Managing Large PostgreSQL Tables with Native Partitioning and pg_partman

Published: (March 16, 2026 at 04:31 AM EDT)
4 min read
Source: Dev.to

Source: Dev.to

The Problem

As databases grow, tables that store large volumes of time‑based data can quickly become difficult to manage.

Typical issues include:

  • Queries become slower
  • Indexes grow larger
  • Maintenance operations like VACUUM take longer
  • Managing old data becomes complicated

PostgreSQL provides native table partitioning to help address these problems, but manual partition management can add operational complexity.

In this article we’ll explore:

  • How native PostgreSQL partitioning works
  • The operational challenges of managing partitions manually
  • How pg_partman automates partition management

Native PostgreSQL Partitioning

PostgreSQL supports table partitioning, allowing a large logical table to be split into multiple smaller physical tables called partitions.

Partitioning Methods

Range
List
Hash

For time‑based data, range partitioning is the most common approach.

Example: Creating a Partitioned Table

CREATE TABLE events (
    id         BIGSERIAL,
    created_at TIMESTAMP,
    data       JSONB
) PARTITION BY RANGE (created_at);

events becomes the parent table. Actual data is stored in child tables (partitions).

Example: Creating Partitions

CREATE TABLE events_2026_03_20
    PARTITION OF events
    FOR VALUES FROM ('2026-03-20') TO ('2026-03-21');

CREATE TABLE events_2026_03_21
    PARTITION OF events
    FOR VALUES FROM ('2026-03-21') TO ('2026-03-22');

Each partition is a physical table inside PostgreSQL.

How Data Is Inserted into Partitions

Applications still insert data into the parent table:

INSERT INTO events (created_at, data)
VALUES ('2026-03-21 10:15:00', '{"event":"login"}');

PostgreSQL automatically routes the row to the correct partition based on the partition key. In this case the row is stored in events_2026_03_21.
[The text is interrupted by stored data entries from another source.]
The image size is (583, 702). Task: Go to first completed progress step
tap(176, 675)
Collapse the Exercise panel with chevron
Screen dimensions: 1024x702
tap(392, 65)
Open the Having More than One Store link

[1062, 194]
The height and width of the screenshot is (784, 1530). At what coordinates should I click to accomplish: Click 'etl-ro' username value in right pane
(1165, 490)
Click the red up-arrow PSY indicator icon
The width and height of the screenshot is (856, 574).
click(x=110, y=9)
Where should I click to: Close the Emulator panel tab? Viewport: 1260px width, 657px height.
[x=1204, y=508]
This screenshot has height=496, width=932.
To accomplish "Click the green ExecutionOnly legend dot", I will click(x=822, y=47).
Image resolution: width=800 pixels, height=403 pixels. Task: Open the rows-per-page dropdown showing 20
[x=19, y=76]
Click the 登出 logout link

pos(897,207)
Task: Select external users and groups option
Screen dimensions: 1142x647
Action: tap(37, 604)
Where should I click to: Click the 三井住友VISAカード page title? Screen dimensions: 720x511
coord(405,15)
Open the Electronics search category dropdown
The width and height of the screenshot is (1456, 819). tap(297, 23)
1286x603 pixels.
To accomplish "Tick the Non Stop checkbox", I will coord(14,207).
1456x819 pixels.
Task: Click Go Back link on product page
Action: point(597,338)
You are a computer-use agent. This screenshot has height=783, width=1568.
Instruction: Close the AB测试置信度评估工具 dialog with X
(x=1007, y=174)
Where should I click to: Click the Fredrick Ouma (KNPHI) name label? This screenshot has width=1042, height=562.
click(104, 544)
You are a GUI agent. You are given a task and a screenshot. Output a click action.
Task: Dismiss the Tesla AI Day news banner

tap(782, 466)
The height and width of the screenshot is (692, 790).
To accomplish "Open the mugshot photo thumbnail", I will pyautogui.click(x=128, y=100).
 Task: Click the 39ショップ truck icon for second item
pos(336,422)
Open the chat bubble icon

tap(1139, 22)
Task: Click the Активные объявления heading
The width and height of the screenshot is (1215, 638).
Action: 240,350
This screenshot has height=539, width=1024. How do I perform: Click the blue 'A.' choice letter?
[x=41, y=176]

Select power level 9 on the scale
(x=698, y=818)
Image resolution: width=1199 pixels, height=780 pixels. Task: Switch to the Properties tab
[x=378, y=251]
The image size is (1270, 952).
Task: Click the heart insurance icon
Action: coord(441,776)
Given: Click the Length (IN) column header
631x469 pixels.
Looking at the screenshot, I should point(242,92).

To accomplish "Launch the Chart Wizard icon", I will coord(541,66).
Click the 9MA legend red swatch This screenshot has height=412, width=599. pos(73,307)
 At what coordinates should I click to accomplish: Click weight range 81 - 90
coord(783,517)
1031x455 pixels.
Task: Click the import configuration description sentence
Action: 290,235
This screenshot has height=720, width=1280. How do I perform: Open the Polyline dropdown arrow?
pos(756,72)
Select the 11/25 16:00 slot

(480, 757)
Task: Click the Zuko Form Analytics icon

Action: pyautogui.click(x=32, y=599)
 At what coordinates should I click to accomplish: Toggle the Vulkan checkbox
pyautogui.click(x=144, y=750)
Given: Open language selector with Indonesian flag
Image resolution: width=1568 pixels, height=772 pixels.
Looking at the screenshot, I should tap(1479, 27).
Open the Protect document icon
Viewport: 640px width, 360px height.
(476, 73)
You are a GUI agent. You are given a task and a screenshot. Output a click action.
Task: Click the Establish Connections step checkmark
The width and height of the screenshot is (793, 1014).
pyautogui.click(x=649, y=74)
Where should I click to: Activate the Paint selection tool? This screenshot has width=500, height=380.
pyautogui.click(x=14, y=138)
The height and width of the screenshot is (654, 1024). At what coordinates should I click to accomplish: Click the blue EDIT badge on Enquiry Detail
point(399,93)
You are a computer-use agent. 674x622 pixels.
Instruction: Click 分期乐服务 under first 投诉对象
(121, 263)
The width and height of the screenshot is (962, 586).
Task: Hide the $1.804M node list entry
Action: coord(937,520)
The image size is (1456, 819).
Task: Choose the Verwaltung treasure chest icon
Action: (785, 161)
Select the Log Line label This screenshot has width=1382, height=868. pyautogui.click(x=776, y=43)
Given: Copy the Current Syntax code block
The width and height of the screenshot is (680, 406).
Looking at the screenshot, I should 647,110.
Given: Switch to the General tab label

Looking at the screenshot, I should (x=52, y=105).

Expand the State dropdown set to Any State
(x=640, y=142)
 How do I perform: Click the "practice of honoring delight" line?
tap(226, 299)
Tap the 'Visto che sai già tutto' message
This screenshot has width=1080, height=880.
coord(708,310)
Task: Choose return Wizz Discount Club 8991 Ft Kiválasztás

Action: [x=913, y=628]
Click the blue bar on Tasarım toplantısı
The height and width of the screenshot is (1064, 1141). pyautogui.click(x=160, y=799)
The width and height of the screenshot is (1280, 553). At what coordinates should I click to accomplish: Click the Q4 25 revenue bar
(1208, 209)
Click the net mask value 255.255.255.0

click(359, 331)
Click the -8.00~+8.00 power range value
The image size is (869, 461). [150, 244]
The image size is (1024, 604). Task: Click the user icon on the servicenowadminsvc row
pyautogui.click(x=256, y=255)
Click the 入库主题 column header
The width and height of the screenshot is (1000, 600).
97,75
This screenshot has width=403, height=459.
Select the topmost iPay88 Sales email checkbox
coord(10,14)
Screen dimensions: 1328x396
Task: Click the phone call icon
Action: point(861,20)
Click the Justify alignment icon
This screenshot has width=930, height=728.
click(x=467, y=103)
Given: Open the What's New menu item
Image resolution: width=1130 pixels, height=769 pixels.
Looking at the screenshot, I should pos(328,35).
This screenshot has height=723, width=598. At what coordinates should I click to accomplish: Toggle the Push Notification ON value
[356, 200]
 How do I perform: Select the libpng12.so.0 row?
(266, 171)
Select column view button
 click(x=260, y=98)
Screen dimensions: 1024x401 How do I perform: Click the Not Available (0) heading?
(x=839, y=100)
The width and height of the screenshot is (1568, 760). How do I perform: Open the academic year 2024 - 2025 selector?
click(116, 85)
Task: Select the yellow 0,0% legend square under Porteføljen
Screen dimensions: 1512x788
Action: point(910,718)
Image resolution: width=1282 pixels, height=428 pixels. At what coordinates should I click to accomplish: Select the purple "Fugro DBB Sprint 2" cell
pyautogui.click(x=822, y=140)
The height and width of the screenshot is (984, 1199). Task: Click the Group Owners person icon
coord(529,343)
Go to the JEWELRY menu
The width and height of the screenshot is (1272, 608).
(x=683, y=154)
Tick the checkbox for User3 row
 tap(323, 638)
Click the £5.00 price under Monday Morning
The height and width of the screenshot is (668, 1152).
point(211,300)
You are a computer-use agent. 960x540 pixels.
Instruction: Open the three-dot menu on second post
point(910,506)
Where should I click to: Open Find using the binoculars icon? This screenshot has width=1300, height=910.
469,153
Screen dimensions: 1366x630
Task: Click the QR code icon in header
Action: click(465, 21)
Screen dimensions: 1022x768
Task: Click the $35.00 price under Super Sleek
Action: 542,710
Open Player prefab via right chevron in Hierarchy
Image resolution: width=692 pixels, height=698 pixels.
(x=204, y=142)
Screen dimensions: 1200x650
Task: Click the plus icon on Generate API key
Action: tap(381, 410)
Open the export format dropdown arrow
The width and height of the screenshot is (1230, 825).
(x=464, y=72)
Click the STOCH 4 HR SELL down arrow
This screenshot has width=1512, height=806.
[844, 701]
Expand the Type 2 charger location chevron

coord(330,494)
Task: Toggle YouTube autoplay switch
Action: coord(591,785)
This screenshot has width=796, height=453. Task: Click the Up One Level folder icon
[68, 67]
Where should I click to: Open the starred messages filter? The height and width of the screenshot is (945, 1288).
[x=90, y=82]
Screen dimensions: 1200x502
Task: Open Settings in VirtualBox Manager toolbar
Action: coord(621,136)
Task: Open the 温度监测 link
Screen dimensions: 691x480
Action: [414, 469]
Queries continue to run against the parent table:

SELECT * FROM events
WHERE created_at >= now() - interval '7 days';

PostgreSQL performs partition pruning, scanning only the relevant partitions.

Why Partitioning Improves Performance

Partitioning reduces the amount of data that must be scanned:

Query for last 7 days

PostgreSQL scans only recent partitions

Older partitions are skipped

It also simplifies operations such as:

  • Archiving historical data
  • Dropping old data quickly
  • Managing index sizes

Example: Dropping a whole month’s data is instantaneous:

DROP TABLE events_2024_03_01;

This is far faster than deleting millions of rows from a single large table.

The Operational Challenge with Native Partitioning

While powerful, manual partition management introduces several operational headaches:

  • New partitions must be created ahead of time
  • Old partitions must be removed manually
  • Retention policies must be implemented manually
  • Missing partitions cause insert failures

Scenario:

Application inserts event at midnight

New partition does not exist

Insert fails

As systems scale, manually handling partitions becomes increasingly difficult, making automation essential.

Introducing pg_partman

pg_partman is a PostgreSQL extension that automates partition management. It builds on native partitioning and handles:

  • Automatic creation of future partitions
  • Retention and removal of old partitions
  • Routine partition maintenance

This reduces the operational overhead of managing partitioned tables manually.

How pg_partman Works

pg_partman manages a parent partitioned table and automatically maintains its partitions.

Simplified Workflow

Parent table

pg_partman configuration

Automatic creation of future partitions

Optional retention policies for old partitions

Example: For a table partitioned by day, pg_partman can automatically create upcoming partitions such as:

events_p2026_03_22
events_p2026_03_23
events_p2026_03_24

Ensuring that new inserts always have a valid partition.

Benefits of Using pg_partman

Compared with manual management, pg_partman provides:

  • Automatic partition creation – no more missing‑partition errors
  • Reduced operational overhead – fewer manual scripts and checks
  • Consistent retention policies – old partitions are dropped automatically
  • Improved reliability – partitions are always present when needed

When pg_partman Is Useful

pg_partman is particularly useful for workloads involving large append‑only datasets, such as:

  • Event logs
  • Analytics data
  • Application activity tracking
  • Time‑series data

In these scenarios, new data continuously arrives while older data eventually becomes less important. Partition automation helps manage this lifecycle efficiently.

Final Thoughts

PostgreSQL’s native partitioning provides powerful capabilities for managing large datasets. However, operating partitioned tables manually can introduce additional operational complexity.

Extensions like pg_partman simplify this process by automating partition creation and maintenance.

By combining PostgreSQL’s native partitioning features with pg_partman’s automation, teams can manage large time‑based datasets more reliably and with less manual intervention.